Il embrassa un front légèrement moite. Le sourire l’accompagna jusqu’à la porte.
Le lendemain 17 avril, à huit heures, le concierge arrêta le docteur au passage et accusa des mauvais plaisants d’avoir déposé trois rats morts au milieu du couloir. On avait dû les prendre avec de gros pièges, car ils étaient pleins de sang. Le concierge était resté quelque temps sur le pas de la porte, tenant les rats par les pattes, et attendant que les coupables voulussent bien se trahir par quelque sarcasme. Mais rien n’était venu.
– Ah ! ceux-là, disait M. Michel, je finirai par les avoir.
Intrigué, Rieux décida de commencer sa tournée par les quartiers extérieurs où habitaient les plus pauvres de ses clients. La collecte des ordures s’y faisait beaucoup plus tard et l’auto qui roulait le long des voies droites et poussiéreuses de ce quartier frôlait les boîtes de détritus, laissées au bord du trottoir. Dans une rue qu’il longeait ainsi, le docteur compta une douzaine de rats jetés sur les débris de légumes et les chiffons sales.
Il trouva son premier malade au lit, dans une pièce donnant sur la rue et qui servait à la fois de chambre à coucher et de salle à manger. C’était un vieil Espagnol au visage dur et raviné. Il avait devant lui, sur la couverture, deux marmites remplies de pois. Au moment où le docteur entrait, le malade, à demi dressé dans son lit, se renversait en arrière pour tenter de retrouver son souffle caillouteux de vieil asthmatique. Sa femme apporta une cuvette.

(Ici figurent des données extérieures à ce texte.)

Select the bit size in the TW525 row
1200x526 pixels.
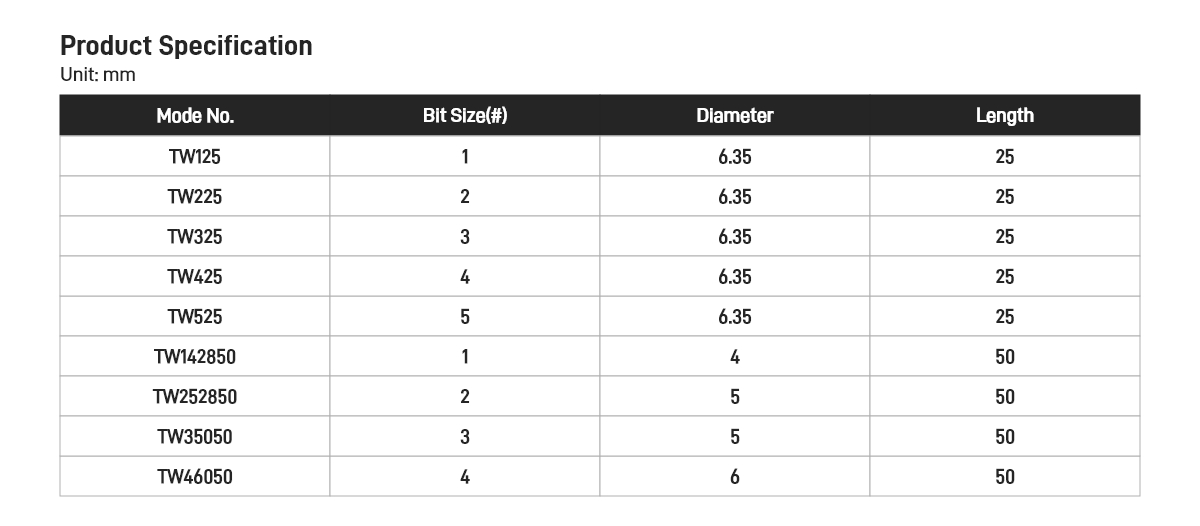click(465, 317)
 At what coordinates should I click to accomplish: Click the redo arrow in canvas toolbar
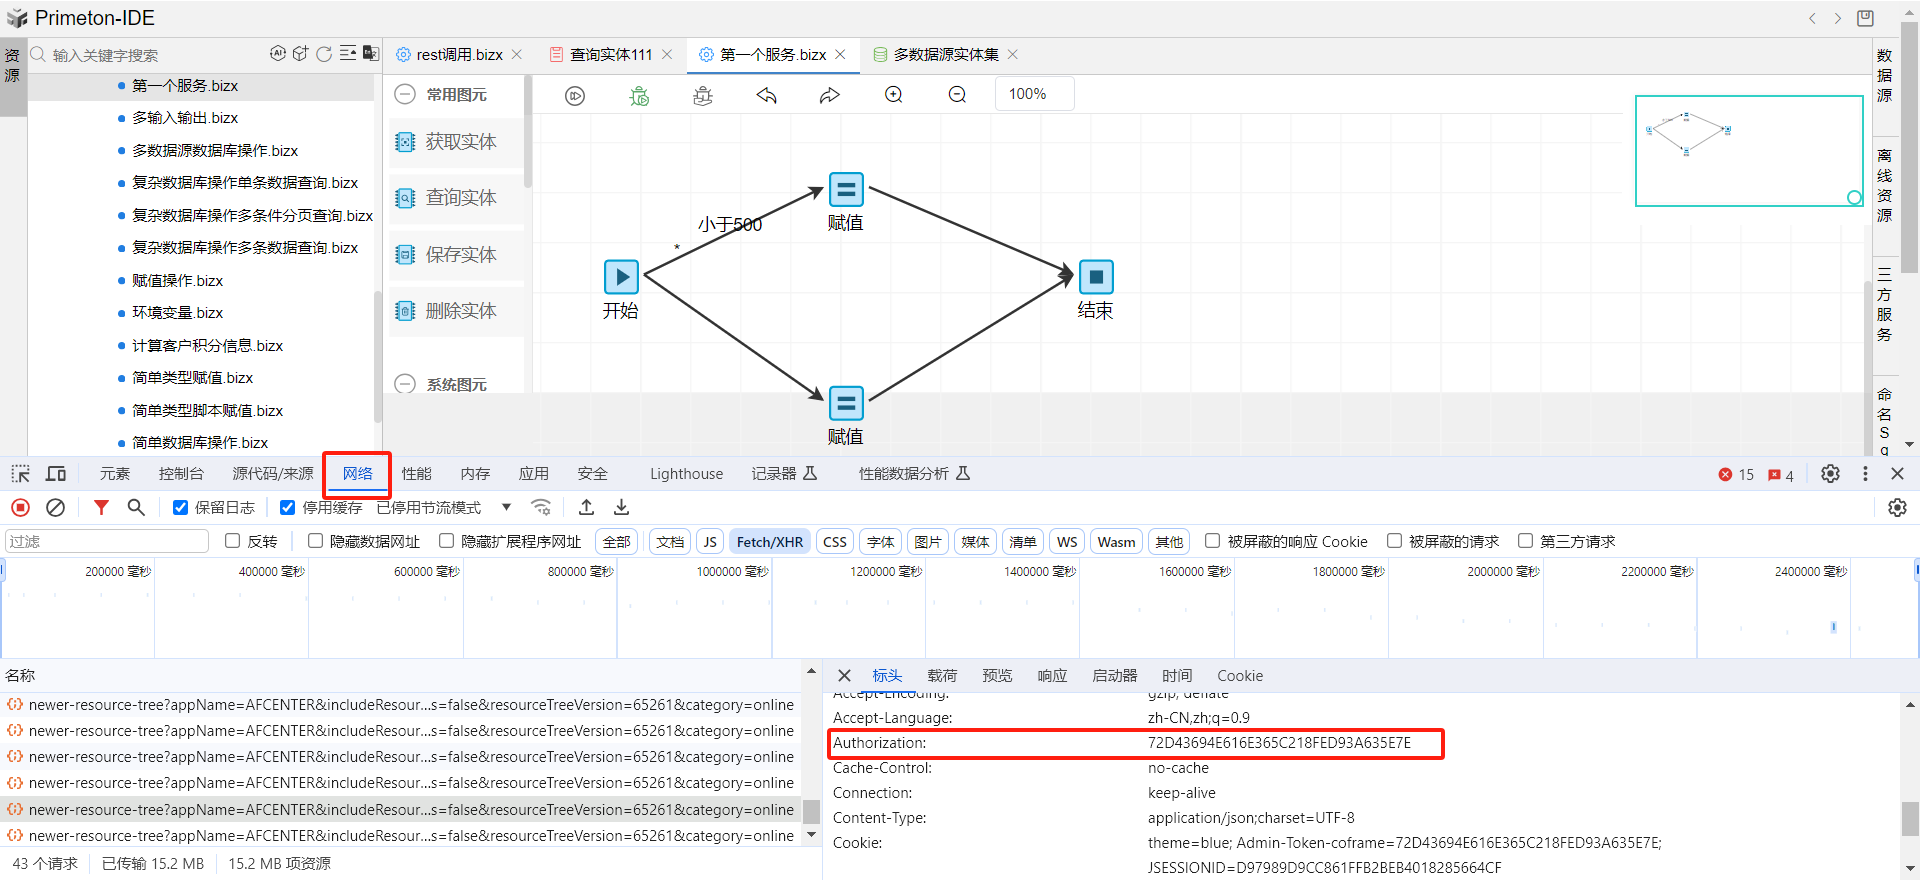click(x=830, y=96)
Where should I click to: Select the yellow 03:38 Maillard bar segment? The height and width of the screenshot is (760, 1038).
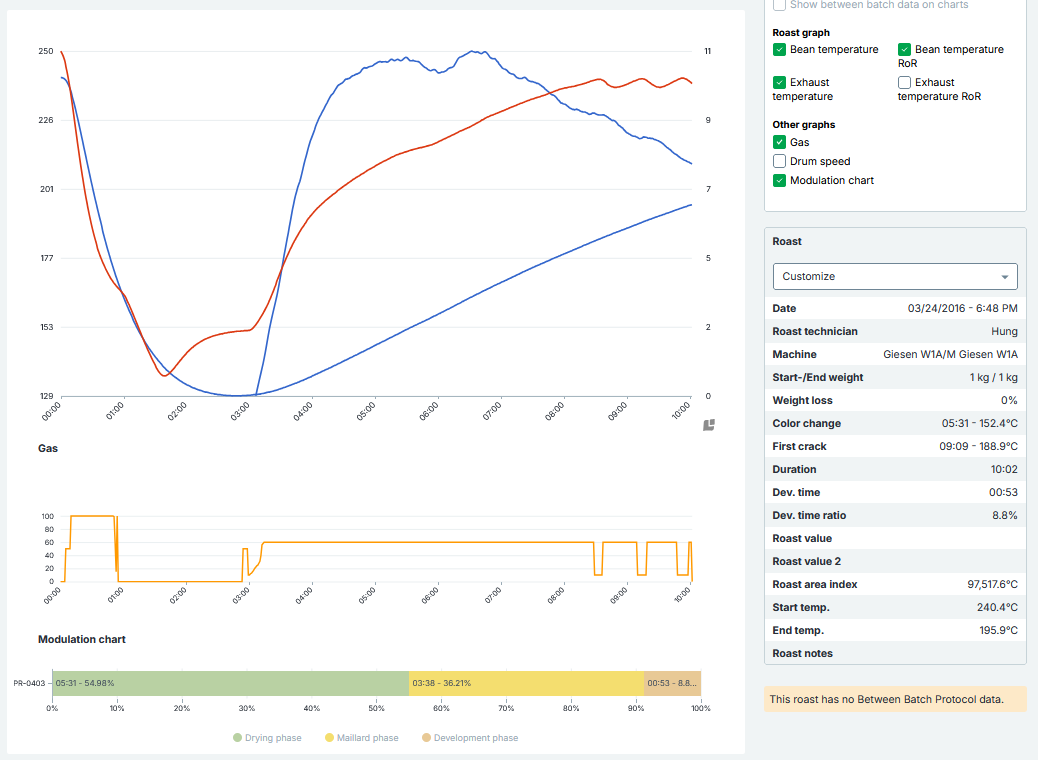526,683
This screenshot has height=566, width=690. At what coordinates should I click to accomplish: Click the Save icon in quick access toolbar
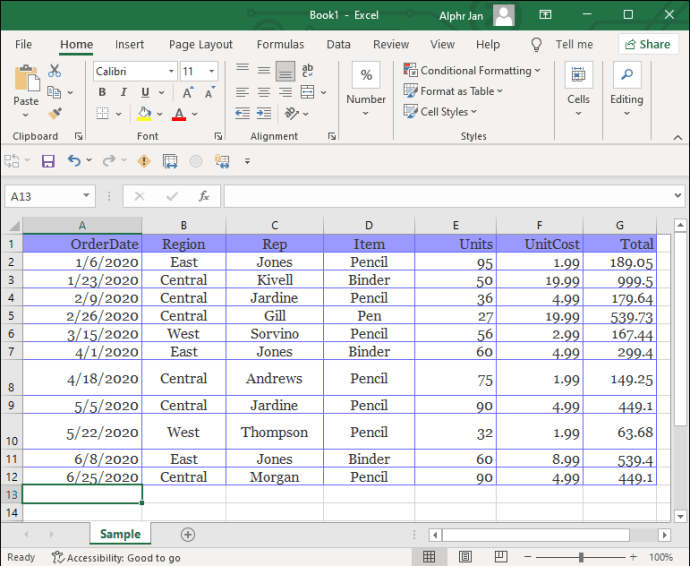(47, 161)

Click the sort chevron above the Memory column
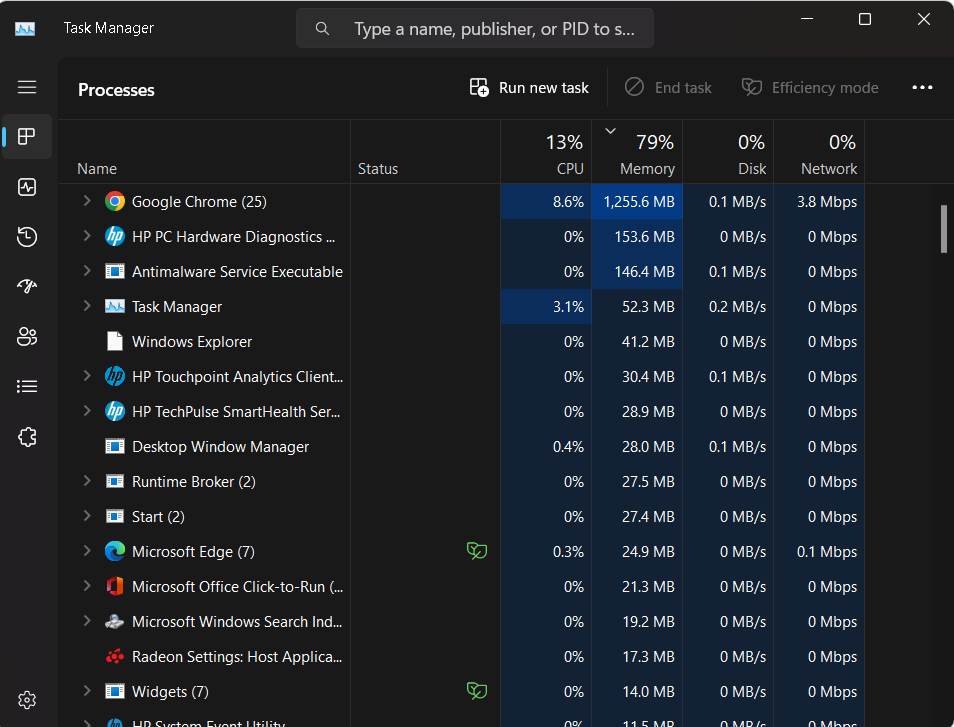[x=610, y=130]
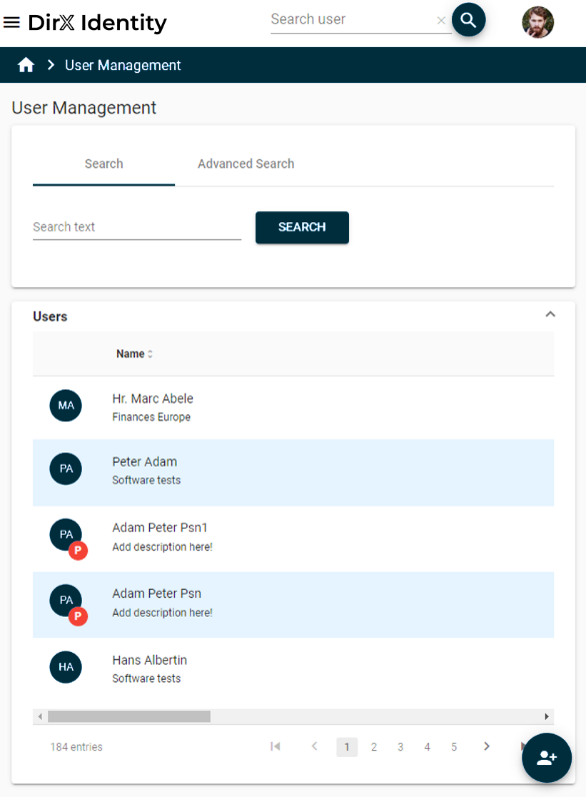Go to previous page arrow
This screenshot has height=797, width=586.
pos(315,746)
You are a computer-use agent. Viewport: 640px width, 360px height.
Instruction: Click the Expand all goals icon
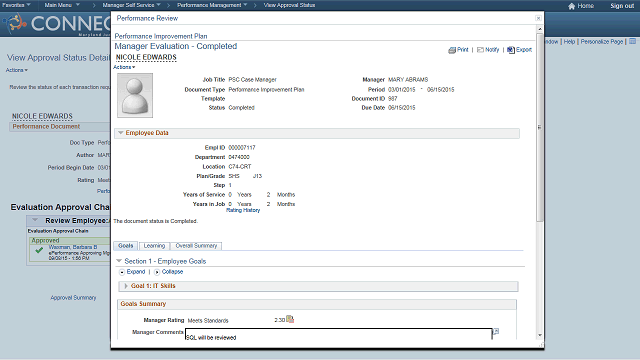click(x=122, y=272)
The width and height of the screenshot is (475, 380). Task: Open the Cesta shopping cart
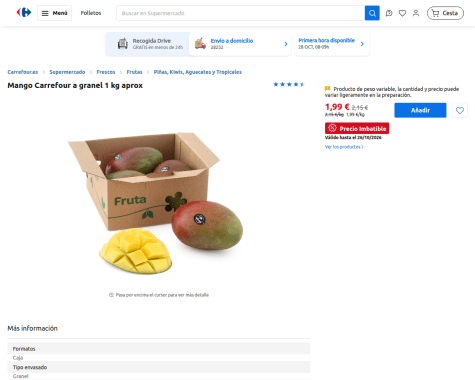[445, 13]
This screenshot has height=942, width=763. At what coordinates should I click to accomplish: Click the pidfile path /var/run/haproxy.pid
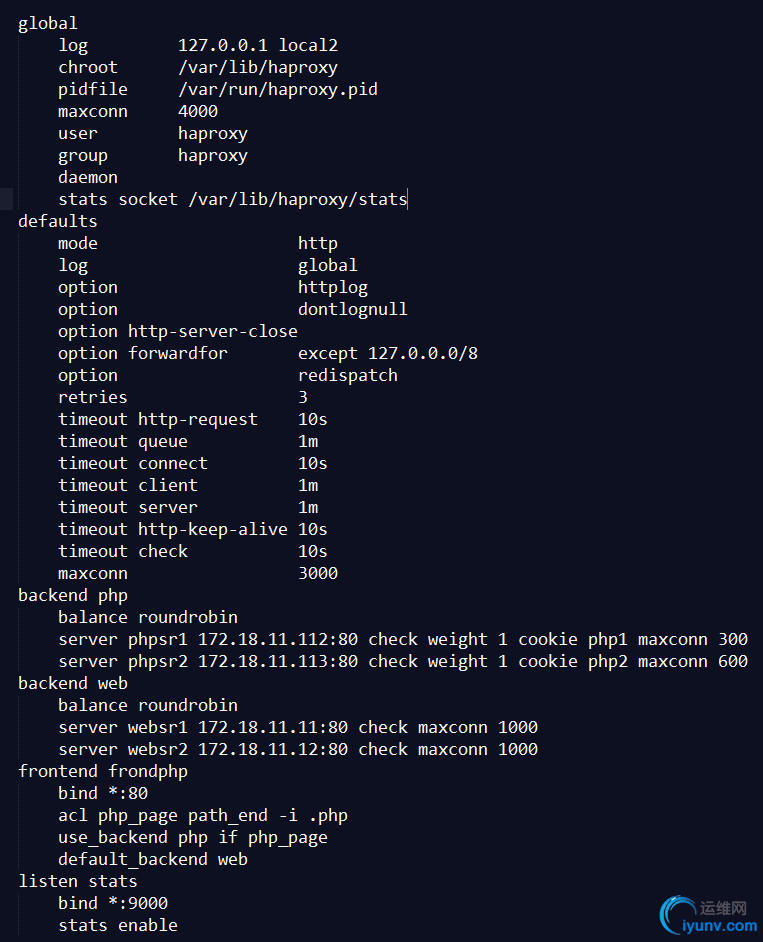[277, 89]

– Hein, docteur, dit-il pendant la piqûre, ils sortent, vous avez vu ?
– Oui, dit la femme, le voisin en a ramassé trois.
Le vieux se frottait les mains.
– Ils sortent, on en voit dans toutes les poubelles, c’est la faim !
Rieux n’eut pas de peine à constater ensuite que tout le quartier parlait des rats. Ses visites terminées, il revint chez lui.
– Il y a un télégramme pour vous là-haut, dit M. Michel.
Le docteur lui demanda s’il avait vu de nouveaux rats.
– Ah ! non, dit le concierge, je fais le guet, vous comprenez. Et ces cochons-là n’osent pas.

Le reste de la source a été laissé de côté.